К решетке, заслоняя свет, приблизилась группа, разгоряченная, не остывшая от скорости, гонки. Дверь распахнулась. Вошли двое, оставив остальных за порогом. Стояли, озирались, вглядываясь в сумрак.
Морозов хотел было встать, но эта привычная для солдата реакция обернулась желанием уменьшиться, сжаться. Втискиваясь в стенку спиной, он смотрел на вошедших.
Один был высок, темнокудр, в черной атласной чалме, с небольшими смоляными усами, в темных, с золотой оправой очках. Он был в восточных вольных одеждах, но поверх светло-серых складчатых тканей на нем был дорогой красивый пиджак. Новые башмаки нарядно блестели. Тонкие кисти рук, левую и правую, украшали два тяжелых серебряных перстня. На плече на ремешке небрежно висел короткоствольный автомат с дульным раструбом. Он его легонько откинул, передернув плечом, как откидывают любительскую фотокамеру. Обернулся к стоящим у порога. Что-то тихо и властно сказал. Те, поклонившись, мгновенно скрылись.
– Ну вот, мистер Стаф, я сдержал обещание. Обе птички в клетке, – сказал он второму.
Эти слова были произнесены по-английски, и Морозов, окончивший английскую школу, понял почти всю фразу, кроме короткого завершающего оборота, видимо, характерно английского, которому второй усмехнулся:
– Уж не знаю, на какие манки их взяли, но вы замечательный птицелов, Ахматхан. – Морозов и эту фразу понял почти всю, хотя не помнил по-английски слова «манок». Теперь оно вспыхнуло в его раскаленном сознании.

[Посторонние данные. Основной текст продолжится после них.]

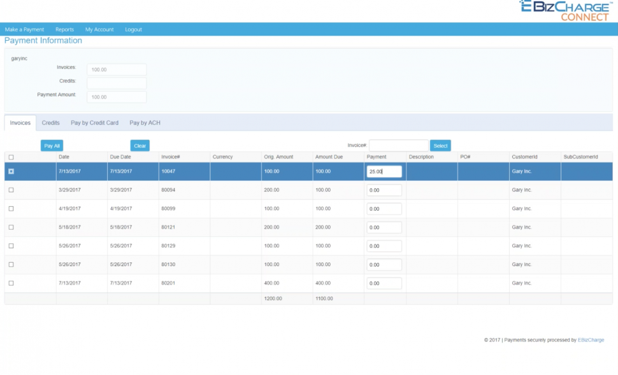
Task: Open the EBizCharge link in the footer
Action: click(591, 339)
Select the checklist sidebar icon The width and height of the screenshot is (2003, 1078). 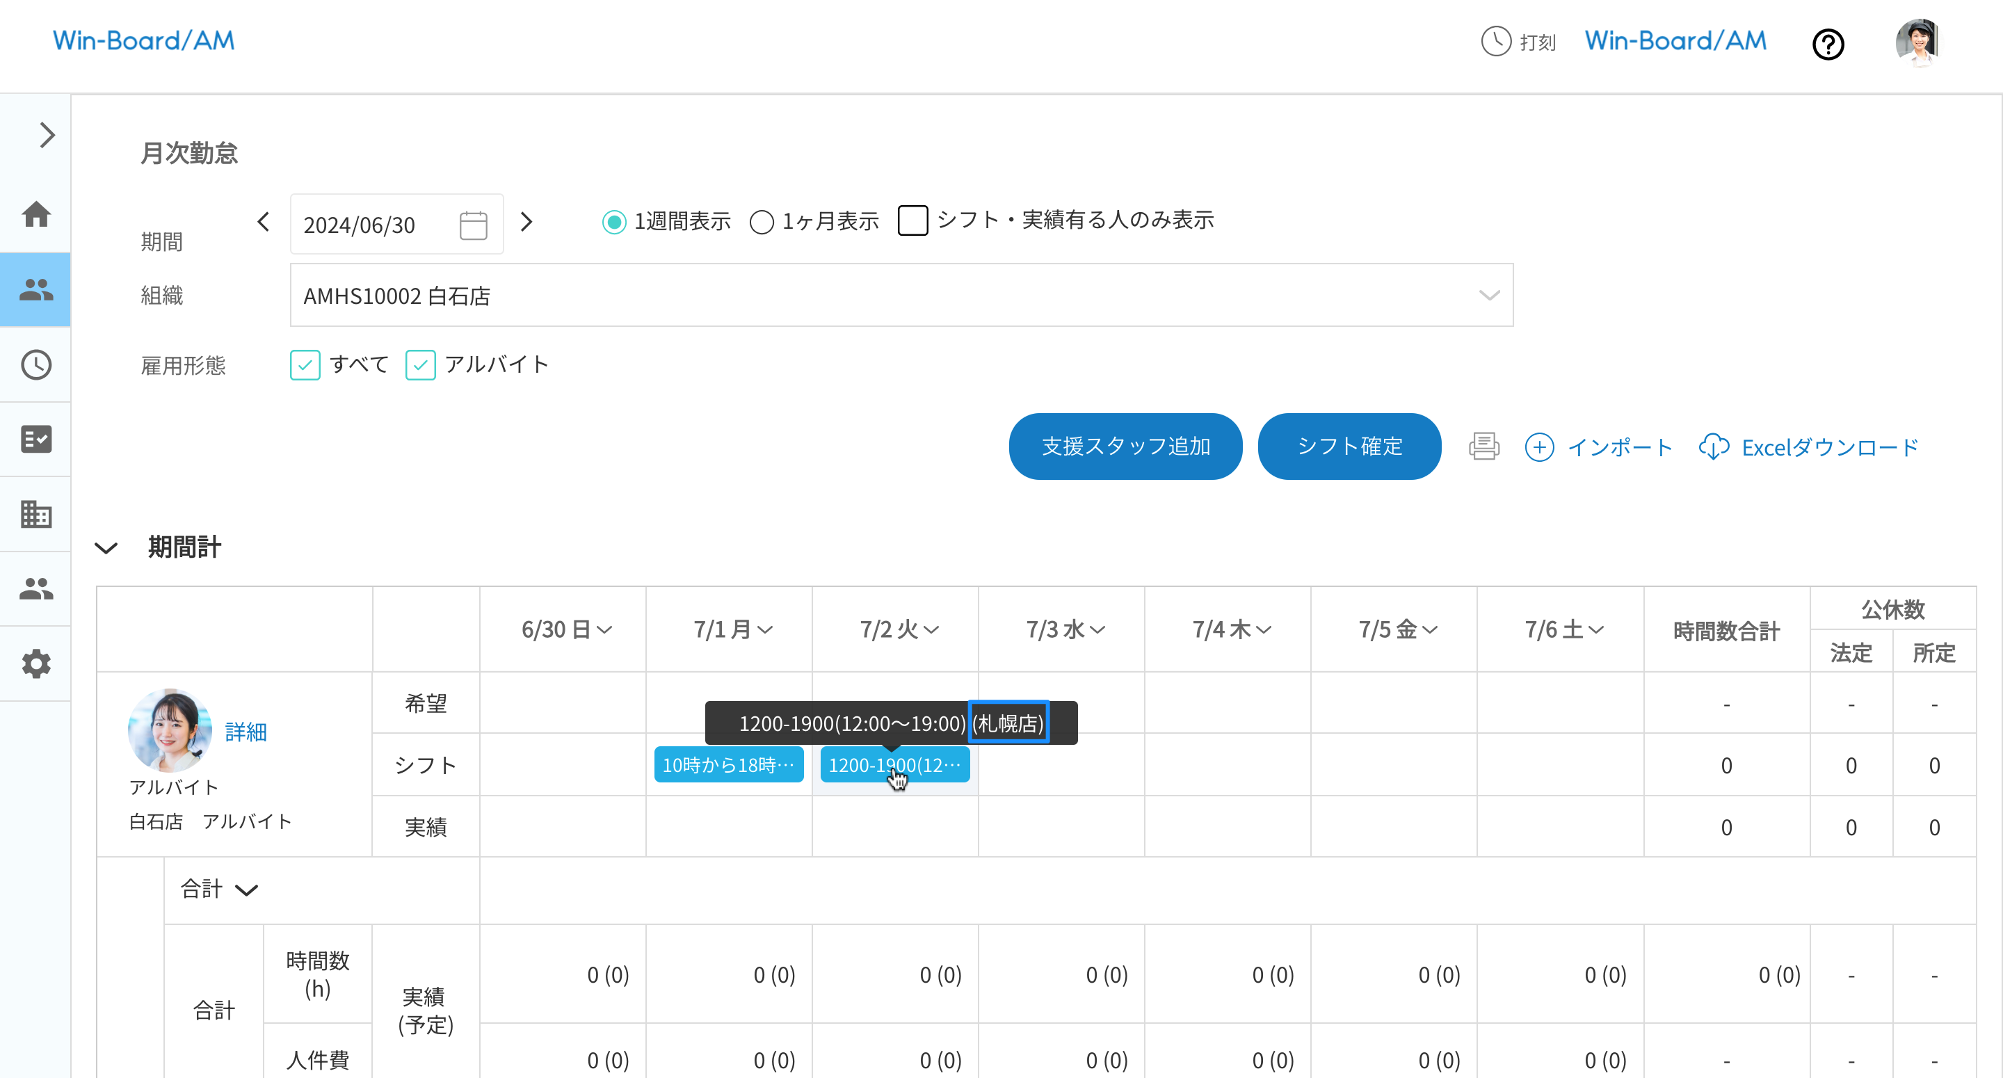pyautogui.click(x=36, y=439)
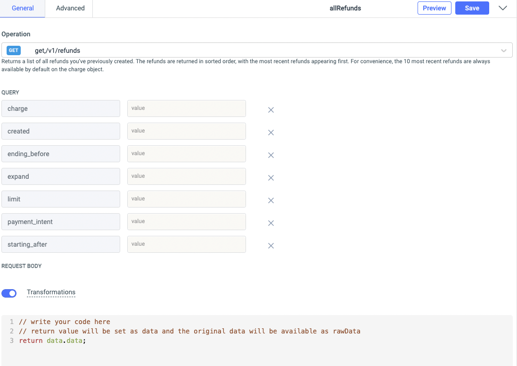
Task: Remove the starting_after query parameter
Action: click(x=271, y=246)
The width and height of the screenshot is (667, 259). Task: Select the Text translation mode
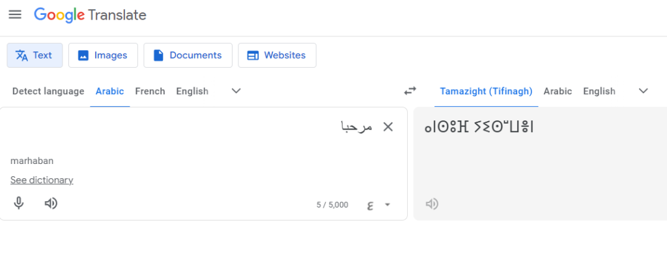tap(35, 55)
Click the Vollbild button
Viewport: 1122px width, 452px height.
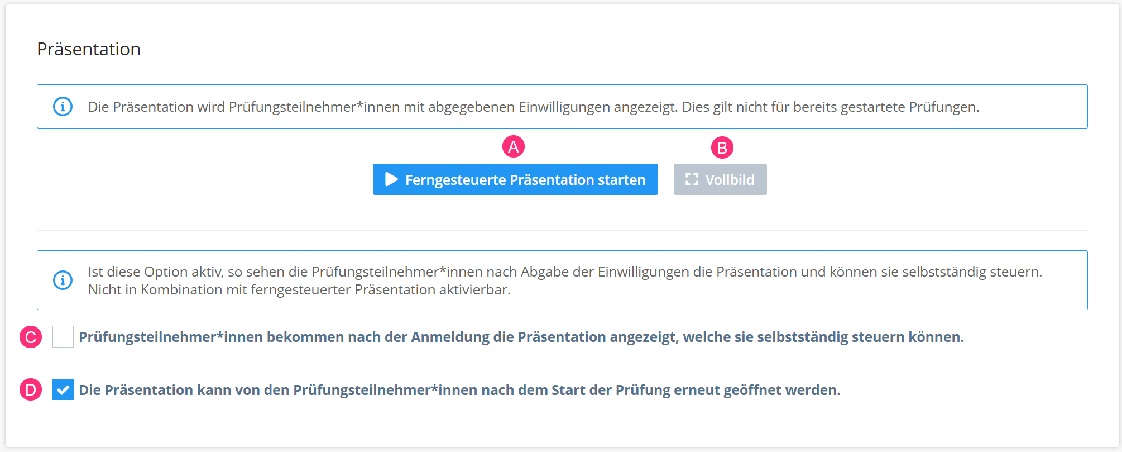pos(720,179)
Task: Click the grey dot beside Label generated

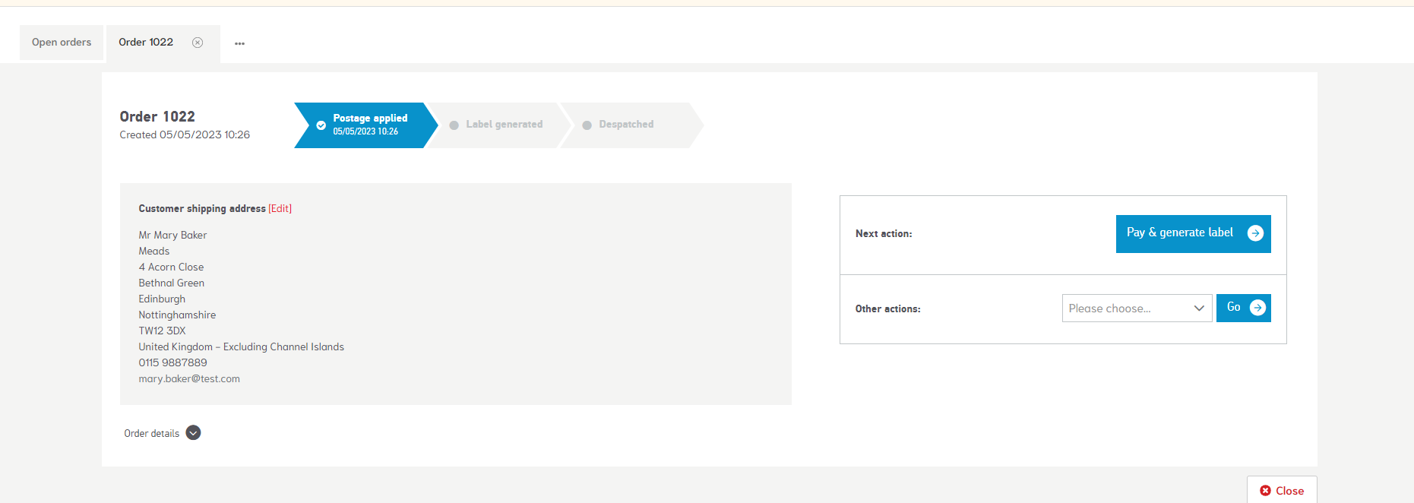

Этот второй был невысок, рыжеват, с отпущенными на афганский манер усами, не делавшими его афганцем, как не делала его мусульманином черная, неумело повязанная чалма с заброшенными за спину хвостами. Он был одет в защитные полувоенные куртку и брюки. На широком поясе, из-под которого выбивалась рубаха, висела маленькая кобура.
– Ну, здравствуй! – обратился он к Морозову, улыбаясь доброй улыбкой. И это по-русски произнесенное приветствие с частичкой «ну» поразило Морозова. Он словно потерял на мгновение рассудок. Подумал, что перед ним свой, какой-нибудь переводчик. Его, Морозова, нашли, отыскали, вступили в переговоры с похитителями. Это пронеслось молниеносно и кануло. Русые усы человека и русская, почти правильная, почти без акцента речь больше не вводили его в заблуждение.
– Ты солдат? Артиллерист? Пехотинец?.. Да это не имеет значения!.. Не бойся, не бойся, я не собираюсь тебя допрашивать. Мне совсем неинтересно, какая у вас часть и где она расположена. Я ничего не понимаю в военном деле, даю тебе честное слово. Это уж пусть вояки выведывают друг у друга свои тайны. Меня интересует другое… Как тебя зовут?
Морозов поколебался. И опять на мгновение поверил. Тихо произнес:
– Морозов. Николай…
– Коля? Вот и отлично! Коля… Разреши, я буду тебя так называть? Все-таки я старше тебя. Да и все эти звания, все эти обращения на «вы» только затрудняют общение. А мне единственное что нужно – это общение с тобой. Не военные тайны, не число самолетов и танков, а только самое простое общение… Ты где живешь? Откуда родом?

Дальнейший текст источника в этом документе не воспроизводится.